The voluntarily yield based on time slice makes the Worker yield every 4 seconds. This value can be seen in the quantum_length_us column of sys. dm_ OS _schedulers. Yield is performed every 64 K result sets. Statement complie, yield. When reading the data page, yield is performed once every sentence in the batch. If the client cannot remove the data in time, the worker will also perform yield.

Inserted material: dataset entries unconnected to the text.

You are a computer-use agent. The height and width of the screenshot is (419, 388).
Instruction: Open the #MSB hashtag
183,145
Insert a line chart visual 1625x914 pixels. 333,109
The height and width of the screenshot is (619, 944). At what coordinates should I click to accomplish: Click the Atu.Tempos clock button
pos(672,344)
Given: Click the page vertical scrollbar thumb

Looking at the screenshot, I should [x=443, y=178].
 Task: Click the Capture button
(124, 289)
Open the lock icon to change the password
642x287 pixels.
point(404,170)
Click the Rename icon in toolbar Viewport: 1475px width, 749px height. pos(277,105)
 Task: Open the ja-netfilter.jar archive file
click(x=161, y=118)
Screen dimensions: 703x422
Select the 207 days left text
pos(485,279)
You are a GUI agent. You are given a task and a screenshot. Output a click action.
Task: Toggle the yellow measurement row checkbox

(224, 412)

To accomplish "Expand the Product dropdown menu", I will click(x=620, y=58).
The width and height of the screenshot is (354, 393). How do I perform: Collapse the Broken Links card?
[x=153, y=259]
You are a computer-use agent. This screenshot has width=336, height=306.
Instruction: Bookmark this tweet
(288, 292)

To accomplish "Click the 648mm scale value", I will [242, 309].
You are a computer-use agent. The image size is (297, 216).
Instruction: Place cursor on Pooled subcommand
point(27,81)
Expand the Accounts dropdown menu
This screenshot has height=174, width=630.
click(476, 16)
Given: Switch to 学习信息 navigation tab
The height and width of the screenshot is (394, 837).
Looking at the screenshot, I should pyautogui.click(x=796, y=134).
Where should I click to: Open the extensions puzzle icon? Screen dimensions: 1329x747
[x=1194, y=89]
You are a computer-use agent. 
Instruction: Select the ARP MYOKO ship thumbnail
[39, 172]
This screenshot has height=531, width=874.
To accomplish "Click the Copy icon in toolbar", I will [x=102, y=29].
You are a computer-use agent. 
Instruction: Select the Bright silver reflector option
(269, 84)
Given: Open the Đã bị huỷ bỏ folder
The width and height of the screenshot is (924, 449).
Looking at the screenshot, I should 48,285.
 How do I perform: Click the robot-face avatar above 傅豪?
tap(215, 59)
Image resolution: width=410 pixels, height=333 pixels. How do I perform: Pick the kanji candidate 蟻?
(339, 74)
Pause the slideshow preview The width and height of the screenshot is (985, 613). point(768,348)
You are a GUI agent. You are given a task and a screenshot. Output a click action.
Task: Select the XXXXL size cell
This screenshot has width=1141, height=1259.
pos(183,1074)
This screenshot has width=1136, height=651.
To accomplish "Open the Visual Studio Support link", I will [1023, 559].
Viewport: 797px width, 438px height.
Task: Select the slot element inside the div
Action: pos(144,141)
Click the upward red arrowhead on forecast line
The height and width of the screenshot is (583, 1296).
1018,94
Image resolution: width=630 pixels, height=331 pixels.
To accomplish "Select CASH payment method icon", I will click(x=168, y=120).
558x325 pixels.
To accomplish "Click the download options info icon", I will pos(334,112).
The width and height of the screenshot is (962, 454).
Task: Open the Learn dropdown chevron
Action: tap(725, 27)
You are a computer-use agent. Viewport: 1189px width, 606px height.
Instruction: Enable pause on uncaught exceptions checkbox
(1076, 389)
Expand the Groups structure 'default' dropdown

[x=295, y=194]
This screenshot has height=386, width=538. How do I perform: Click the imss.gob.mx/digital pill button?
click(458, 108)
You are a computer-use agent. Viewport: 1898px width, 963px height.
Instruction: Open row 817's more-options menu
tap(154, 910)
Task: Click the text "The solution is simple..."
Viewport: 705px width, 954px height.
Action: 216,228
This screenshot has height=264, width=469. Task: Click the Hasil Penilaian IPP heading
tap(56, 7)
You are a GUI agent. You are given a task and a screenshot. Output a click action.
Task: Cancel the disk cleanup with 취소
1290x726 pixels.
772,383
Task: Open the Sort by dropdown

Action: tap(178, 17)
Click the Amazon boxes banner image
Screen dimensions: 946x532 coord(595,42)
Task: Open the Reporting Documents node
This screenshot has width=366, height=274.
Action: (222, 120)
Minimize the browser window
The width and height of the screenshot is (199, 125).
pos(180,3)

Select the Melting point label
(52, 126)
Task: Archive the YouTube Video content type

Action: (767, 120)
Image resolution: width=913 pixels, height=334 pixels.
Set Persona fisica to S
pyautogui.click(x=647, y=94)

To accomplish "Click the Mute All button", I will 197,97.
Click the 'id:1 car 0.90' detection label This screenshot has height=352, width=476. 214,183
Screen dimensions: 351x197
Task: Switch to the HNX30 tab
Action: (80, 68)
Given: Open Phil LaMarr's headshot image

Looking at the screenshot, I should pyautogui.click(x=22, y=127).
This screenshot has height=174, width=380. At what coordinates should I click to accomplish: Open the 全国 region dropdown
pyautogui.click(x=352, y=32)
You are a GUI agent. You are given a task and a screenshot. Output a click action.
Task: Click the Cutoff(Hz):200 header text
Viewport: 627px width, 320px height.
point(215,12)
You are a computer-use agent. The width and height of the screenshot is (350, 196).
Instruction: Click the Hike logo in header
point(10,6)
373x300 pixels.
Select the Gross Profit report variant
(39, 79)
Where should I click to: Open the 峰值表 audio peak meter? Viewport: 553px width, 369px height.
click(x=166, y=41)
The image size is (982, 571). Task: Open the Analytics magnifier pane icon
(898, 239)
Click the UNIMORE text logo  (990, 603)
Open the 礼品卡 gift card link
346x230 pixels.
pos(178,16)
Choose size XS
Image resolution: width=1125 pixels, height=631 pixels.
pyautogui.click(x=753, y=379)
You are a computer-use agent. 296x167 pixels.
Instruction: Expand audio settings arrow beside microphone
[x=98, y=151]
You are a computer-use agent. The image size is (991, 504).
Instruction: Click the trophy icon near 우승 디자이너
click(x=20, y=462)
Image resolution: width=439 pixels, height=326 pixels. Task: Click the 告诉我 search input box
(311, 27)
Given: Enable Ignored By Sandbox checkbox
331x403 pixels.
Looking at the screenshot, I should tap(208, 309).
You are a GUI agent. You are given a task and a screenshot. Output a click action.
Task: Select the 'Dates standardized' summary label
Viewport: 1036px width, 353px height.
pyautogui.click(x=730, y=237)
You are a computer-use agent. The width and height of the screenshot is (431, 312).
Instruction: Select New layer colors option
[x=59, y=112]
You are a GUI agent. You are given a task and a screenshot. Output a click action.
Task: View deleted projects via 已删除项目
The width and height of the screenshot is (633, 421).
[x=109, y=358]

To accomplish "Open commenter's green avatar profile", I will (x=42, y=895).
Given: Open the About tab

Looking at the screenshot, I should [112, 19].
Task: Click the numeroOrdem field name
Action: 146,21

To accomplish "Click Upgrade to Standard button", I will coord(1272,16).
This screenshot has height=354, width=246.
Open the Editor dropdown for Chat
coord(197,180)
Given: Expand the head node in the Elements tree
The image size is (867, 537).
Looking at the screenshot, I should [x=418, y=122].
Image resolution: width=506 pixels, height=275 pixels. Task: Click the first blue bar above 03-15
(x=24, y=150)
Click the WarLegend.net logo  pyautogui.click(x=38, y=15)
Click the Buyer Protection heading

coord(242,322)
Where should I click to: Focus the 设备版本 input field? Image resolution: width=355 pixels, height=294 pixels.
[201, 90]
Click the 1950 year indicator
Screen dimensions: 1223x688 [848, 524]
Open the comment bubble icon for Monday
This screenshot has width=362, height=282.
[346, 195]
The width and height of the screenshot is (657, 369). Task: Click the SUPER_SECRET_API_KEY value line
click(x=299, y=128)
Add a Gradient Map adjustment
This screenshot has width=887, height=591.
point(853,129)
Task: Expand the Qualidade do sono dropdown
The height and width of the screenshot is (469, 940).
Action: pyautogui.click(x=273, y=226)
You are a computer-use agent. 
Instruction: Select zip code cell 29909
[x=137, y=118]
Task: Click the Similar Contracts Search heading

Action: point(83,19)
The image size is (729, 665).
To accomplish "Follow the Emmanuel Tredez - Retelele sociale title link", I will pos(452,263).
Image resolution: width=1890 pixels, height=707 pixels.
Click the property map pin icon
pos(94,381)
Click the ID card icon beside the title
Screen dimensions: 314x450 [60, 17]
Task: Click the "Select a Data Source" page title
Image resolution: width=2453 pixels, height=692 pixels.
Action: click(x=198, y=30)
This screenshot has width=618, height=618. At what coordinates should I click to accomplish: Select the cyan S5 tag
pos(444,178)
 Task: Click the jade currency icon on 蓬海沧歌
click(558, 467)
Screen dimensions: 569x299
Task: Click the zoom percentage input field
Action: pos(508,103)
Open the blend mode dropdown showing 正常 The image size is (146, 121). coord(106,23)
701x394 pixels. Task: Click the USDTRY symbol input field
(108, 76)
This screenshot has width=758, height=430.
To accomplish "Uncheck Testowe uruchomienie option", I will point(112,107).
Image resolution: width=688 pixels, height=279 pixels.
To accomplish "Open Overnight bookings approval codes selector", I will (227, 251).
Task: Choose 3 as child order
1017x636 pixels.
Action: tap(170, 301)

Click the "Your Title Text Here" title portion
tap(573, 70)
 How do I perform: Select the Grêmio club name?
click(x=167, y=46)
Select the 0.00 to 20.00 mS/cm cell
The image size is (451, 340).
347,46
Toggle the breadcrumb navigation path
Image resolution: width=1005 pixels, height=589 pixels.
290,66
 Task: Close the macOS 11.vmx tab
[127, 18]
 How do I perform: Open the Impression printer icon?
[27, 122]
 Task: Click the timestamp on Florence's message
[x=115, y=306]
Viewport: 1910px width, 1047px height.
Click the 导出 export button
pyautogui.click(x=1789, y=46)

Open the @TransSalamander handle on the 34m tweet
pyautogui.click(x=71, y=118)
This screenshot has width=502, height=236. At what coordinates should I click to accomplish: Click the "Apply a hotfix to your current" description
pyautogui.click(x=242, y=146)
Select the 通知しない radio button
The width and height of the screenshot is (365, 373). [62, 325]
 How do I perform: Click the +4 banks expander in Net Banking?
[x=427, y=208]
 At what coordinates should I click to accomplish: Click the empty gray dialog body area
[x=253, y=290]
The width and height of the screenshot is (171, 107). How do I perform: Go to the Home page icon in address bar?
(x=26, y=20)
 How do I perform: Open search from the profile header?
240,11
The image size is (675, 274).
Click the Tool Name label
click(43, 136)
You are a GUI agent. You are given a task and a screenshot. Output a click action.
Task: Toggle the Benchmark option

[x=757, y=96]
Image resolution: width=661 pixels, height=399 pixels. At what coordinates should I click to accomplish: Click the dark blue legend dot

Preemptible Task Scheduling in SQL Server OS
For some code, SQL Server has some preemptible code. If you see the "PREEMPTIVE _ *" type wait in the waiting type, it indicates that the code is running in the preemptible task scheduling mode. Such tasks include extended stored procedures, Windows API calls, and log growth (0 for logs ). We know that cooperative task scheduling requires the Yield of the task itself, but this type of code is out of SQL Server. If you want them to run in the SandBox of cooperative task scheduling, if this type of code is not yield, scheduler will be used forever. This is very dangerous.

Therefore, before entering the preemptible mode, you must first give control of Scheduler to the next Worker in the Runable queue. In this case, the code running in preemptible mode is no longer controlled by SQL OS, but controlled by the Windows Task Scheduling System. Therefore, if the lifecycle of a Task is upgraded to the preemptible Task scheduling mode6..

Figure 6. complete lifecycle of a Task

Scheduling of each Scheduler task

A Simple Model For Scheduler Scheduling7..

Figure 7. A Scheduler scheduling cycle model

Summary
On Windows, SQL Server OS abstracts a non-preemptible task scheduling mechanism, which reduces the Context Switch. At the same time, there is also a set of thread-based yield mechanism. Compared with Windows's random preemption of the threads in the database, enabling the thread to come to yield will greatly reduce the Context Switch, thus improving concurrency.